Exercise set →
**A.** Summarize the passage on UMass Amherst football below in two sentences.
**B.** Using the passage on UMass Amherst football below, say whether each statement agrees with it, answering yes or no and quoting the deciding words: (i) The Minutemen moved up to the Football Bowl Subdivision two seasons ago. (ii) The university's share of the football budget this season matches what was originally anticipated. (iii) The team draws about 50,000 fans a game.

Reassess? What does the Boston Globe Editorial Board Mean?

[T]he special treatment for the top conferences raises important questions for state taxpayers and UMass Amherst. The Minutemen moved up two seasons ago to the Football Bowl Subdivision, the same level as Ohio State, Alabama, and Texas. But with the team still drawing only 15,000 fans a game to Gillette Stadium, the Globe reported last December that the university will have to cover $5.1 million of the team’s $7.8 million budget this season, much more than originally anticipated. Now that the sand has shifted once again under the foundation of college sports, with new incentives for top players to go elsewhere, it would be prudent for UMass to reassess. Without further changes by the NCAA, there is no chance UMass will be able to stand on an equal playing field with the Ohio States, Alabamas, and Texases of the college sports world.

Data section →
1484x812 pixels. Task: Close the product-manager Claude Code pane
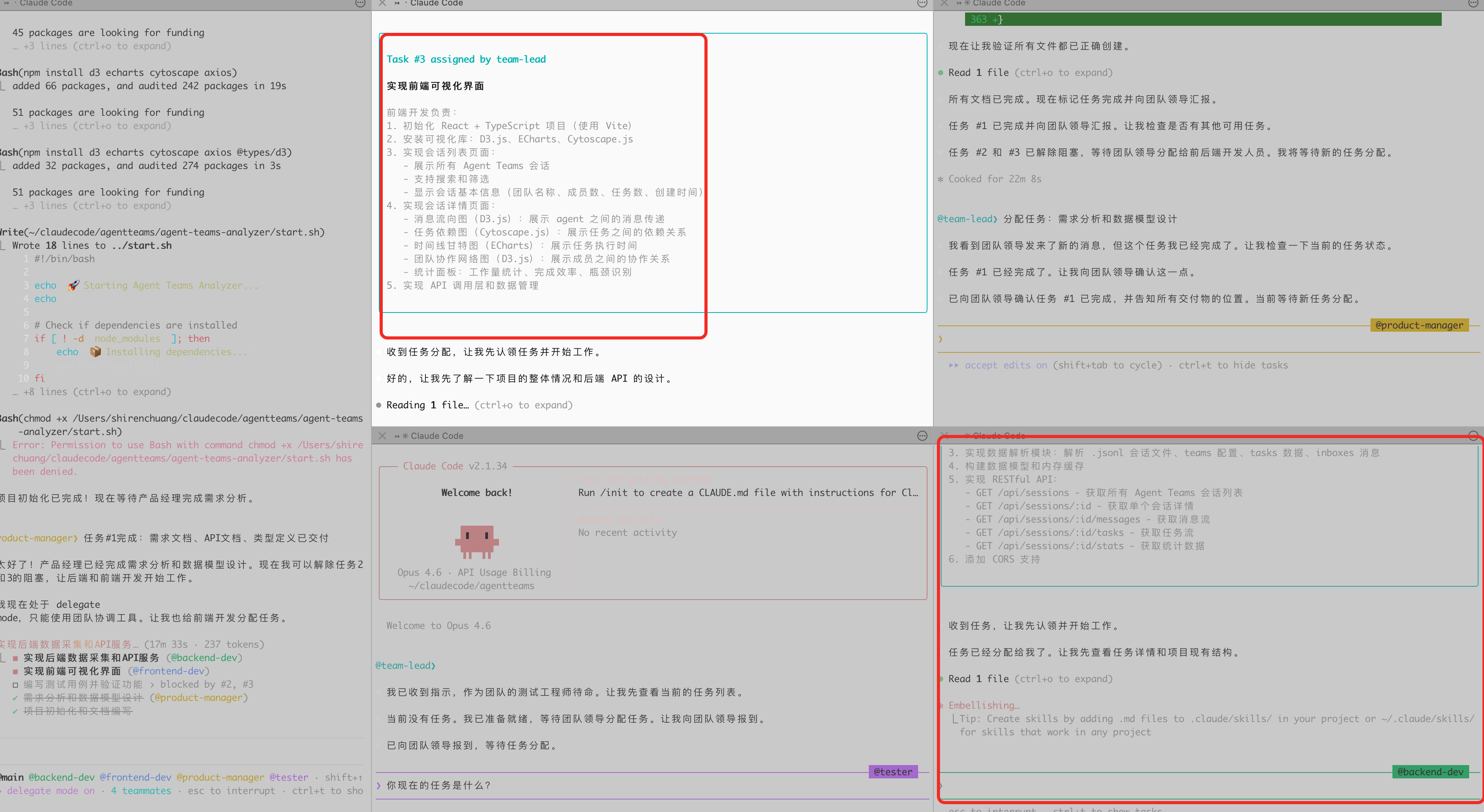pyautogui.click(x=944, y=4)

Solutions in order →
**A.** UMass Amherst moved up to the Football Bowl Subdivision two seasons ago, but the team still draws only 15,000 fans a game at Gillette Stadium, so the university must cover $5.1 million of the team's $7.8 million budget this season, much more than originally anticipated. With new incentives for top players to go elsewhere, it would be prudent for UMass to reassess, since without further NCAA changes it has no chance of standing on an equal playing field with Ohio State, Alabama, and Texas.

**B.**
(i) Yes: "The Minutemen moved up two seasons ago to the Football Bowl Subdivision"
(ii) No: "much more than originally anticipated"
(iii) No: "drawing only 15,000 fans a game"